[Start of Given data]
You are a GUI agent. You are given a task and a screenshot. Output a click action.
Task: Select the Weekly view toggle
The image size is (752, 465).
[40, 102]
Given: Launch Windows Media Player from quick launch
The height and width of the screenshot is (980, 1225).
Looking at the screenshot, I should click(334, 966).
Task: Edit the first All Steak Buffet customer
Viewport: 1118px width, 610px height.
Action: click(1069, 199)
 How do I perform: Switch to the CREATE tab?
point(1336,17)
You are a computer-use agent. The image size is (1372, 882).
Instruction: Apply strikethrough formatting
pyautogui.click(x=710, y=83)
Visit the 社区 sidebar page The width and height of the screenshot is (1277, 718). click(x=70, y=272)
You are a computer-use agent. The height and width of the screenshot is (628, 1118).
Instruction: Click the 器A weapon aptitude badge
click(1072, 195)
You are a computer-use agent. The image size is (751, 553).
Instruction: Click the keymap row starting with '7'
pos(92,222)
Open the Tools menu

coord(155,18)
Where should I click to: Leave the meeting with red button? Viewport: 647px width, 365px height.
[End of Given data]
• **Challenge**
Place each line of the items above, omitting blank lines, into a Markdown table with two columns: "No." for the row number and "Line" for the line itself.

• **Written solution**
| No. | Line |
|---|---|
| 1 | You are a GUI agent. You are given a task and a screenshot. Output a click action. |
| 2 | Task: Select the Weekly view toggle |
| 3 | The image size is (752, 465). |
| 4 | [40, 102] |
| 5 | Given: Launch Windows Media Player from quick launch |
| 6 | The height and width of the screenshot is (980, 1225). |
| 7 | Looking at the screenshot, I should click(334, 966). |
| 8 | Task: Edit the first All Steak Buffet customer |
| 9 | Viewport: 1118px width, 610px height. |
| 10 | Action: click(1069, 199) |
| 11 |  How do I perform: Switch to the CREATE tab? |
| 12 | point(1336,17) |
| 13 | You are a computer-use agent. The image size is (1372, 882). |
| 14 | Instruction: Apply strikethrough formatting |
| 15 | pyautogui.click(x=710, y=83) |
| 16 | Visit the 社区 sidebar page The width and height of the screenshot is (1277, 718). click(x=70, y=272) |
| 17 | You are a computer-use agent. The height and width of the screenshot is (628, 1118). |
| 18 | Instruction: Click the 器A weapon aptitude badge |
| 19 | click(1072, 195) |
| 20 | You are a computer-use agent. The image size is (751, 553). |
| 21 | Instruction: Click the keymap row starting with '7' |
| 22 | pos(92,222) |
| 23 | Open the Tools menu |
| 24 | coord(155,18) |
| 25 | Where should I click to: Leave the meeting with red button? Viewport: 647px width, 365px height. |